Year 416 BC was a year of the pre-Julian Roman calendar. At the time, it was known as the Year of the Tribunate of Atratinus, Ambustus, Mugillanus and Rutilus (or, less frequently, year 338 Ab urbe condita). The denomination 416 BC for this year has been used since the early medieval period, when the Anno Domini calendar era became the prevalent method in Europe for naming years.

Events 
 By place 
 Greece 
 With the encouragement of Alcibiades, the Athenians take the island of Melos (which has remained neutral during the Peloponnesian War). Its inhabitants are treated with great cruelty by the Athenians, with all the men capable of bearing arms being killed, while the women and children are made slaves.
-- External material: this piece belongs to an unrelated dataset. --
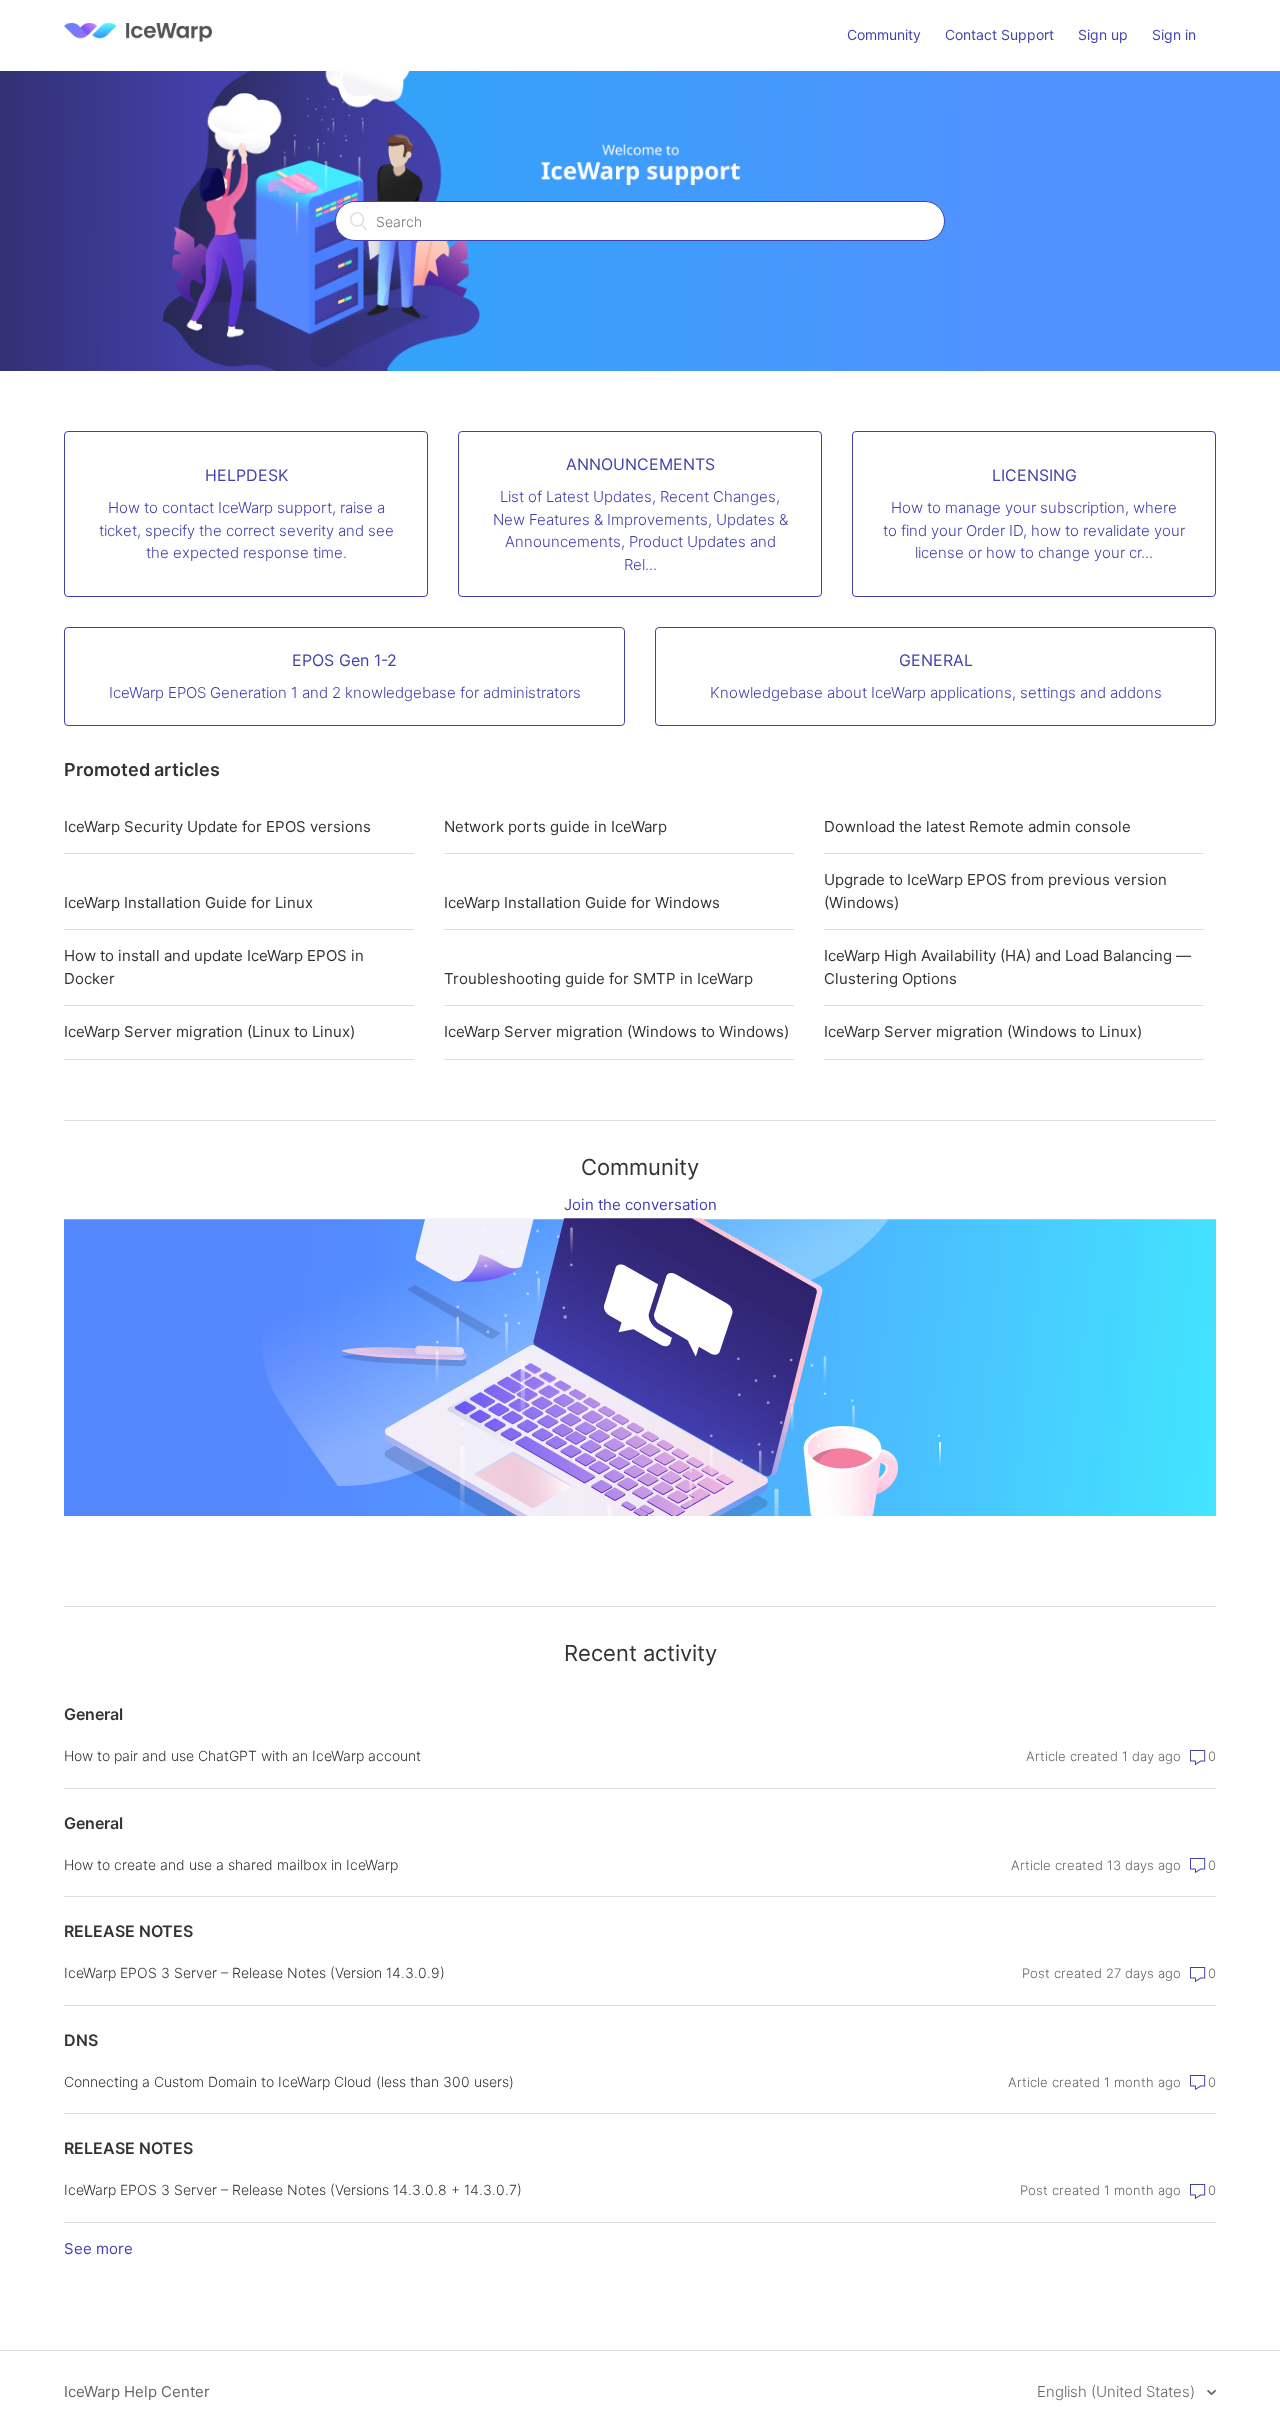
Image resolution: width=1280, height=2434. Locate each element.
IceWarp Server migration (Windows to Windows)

 In Sicily, the Ionian city of Segesta asks for Athenian help from the Dorian city of Selinus (which is supported by the powerful Sicilian city of Syracuse). The people of Syracuse are ethnically Dorian (as are the Spartans), while the Athenians, and their allies in Sicily, are Ionian. The Athenians feel obliged to assist their ally and therefore prepare an armada to attack Sicily.

 By topic 
 Drama 
 The tragedian Agathon wins first prize at the Lenaia.
 Agathon along with Alcibiades and Socrates and Aristophanes and others attend a symposium described by Plato.